Menengok Lockdown ala Kampung di Sleman

Sabtu, 28 Maret 2020 02:35 Reporter : Purnomo Edi
Menengok Lockdown ala Kampung di Sleman Menengok LockDown ala Kampung di Sleman. ©2020 Merdeka.com/Purnomo Edi

Merdeka.com - Sejumlah kampung di daerah Kabupaten Sleman, DIY menerapkan aturan lockdown lokal. Aturan lockdown ini menjadi respons atas kekhawatiran masyarakat terhadap penyebaran virus Corona.

Ketua RT 01 Dusun Randu, Desa Hargobinangun, Kecamatan Pakem Wantoro (39) menerangkan jika warga di wilayahnya memasang spanduk lockdown. Wantoro menerangkan jika lockdown ini adalah sebuah pesan bagi warganya yang merantau. Pesan agar para perantau tak pulang dulu ke Sleman.

"Ini sebagai pesan untuk mengantisipasi warga kami yang ingin pulang. Disebarkan oleh keluarga kepada keluarga di luar kota untuk menunda pulang. Sudah mulai tersampaikan. Beberapa warga (perantau) Jakarta sudah mau pulang dengan imbauan lockdown bahwa warga yang mau pulang tidak jadi pulang," ujar Wantoro, Jumat (27/3).
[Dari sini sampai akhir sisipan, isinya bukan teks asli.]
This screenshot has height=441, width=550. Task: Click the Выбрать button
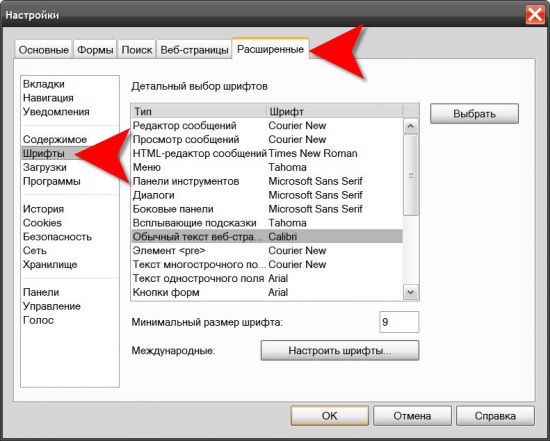[474, 114]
Menurut Wantoro ide penerapan lockdown ini adalah spontanitas dari warga. Warga, sambung Wantoro terinspirasi dari lockdown yang diterapkan di luar negeri.
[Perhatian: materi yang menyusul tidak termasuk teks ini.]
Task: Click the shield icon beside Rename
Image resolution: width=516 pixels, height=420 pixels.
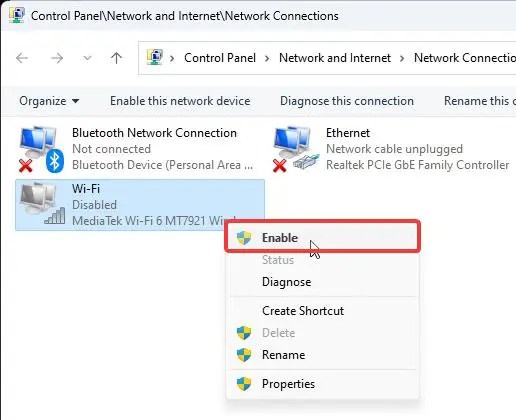Action: pyautogui.click(x=244, y=355)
Meskipun demikian Wantoro menyebut lockdown bukan berarti melarang semua orang yang bukan warga masuk ke wilayah. Lockdown yang diterapkan ini lebih pada konsep membatasi masuknya orang dari luar wilayah ke wilayahnya.

"Tidak seperti lockdown di luar negeri, hanya istilahnya saja kami pinjam. Ini bertujuan untuk mengantisipasi bebasnya orang luar seperti pemulung, sales dan warga luar masuk di wilayah kami," tutur Wantoro.

Wantoro menjelaskan jika hanya jalur utama yang ditutup oleh warga. Namun warga bisa masuk melalui dua akses jalan alternatif yang ada. Wantoro menambahkan jika di dua akses jalan itu, ada warga yang berjaga dan mendata keluar masuknya orang ke dalam kampung.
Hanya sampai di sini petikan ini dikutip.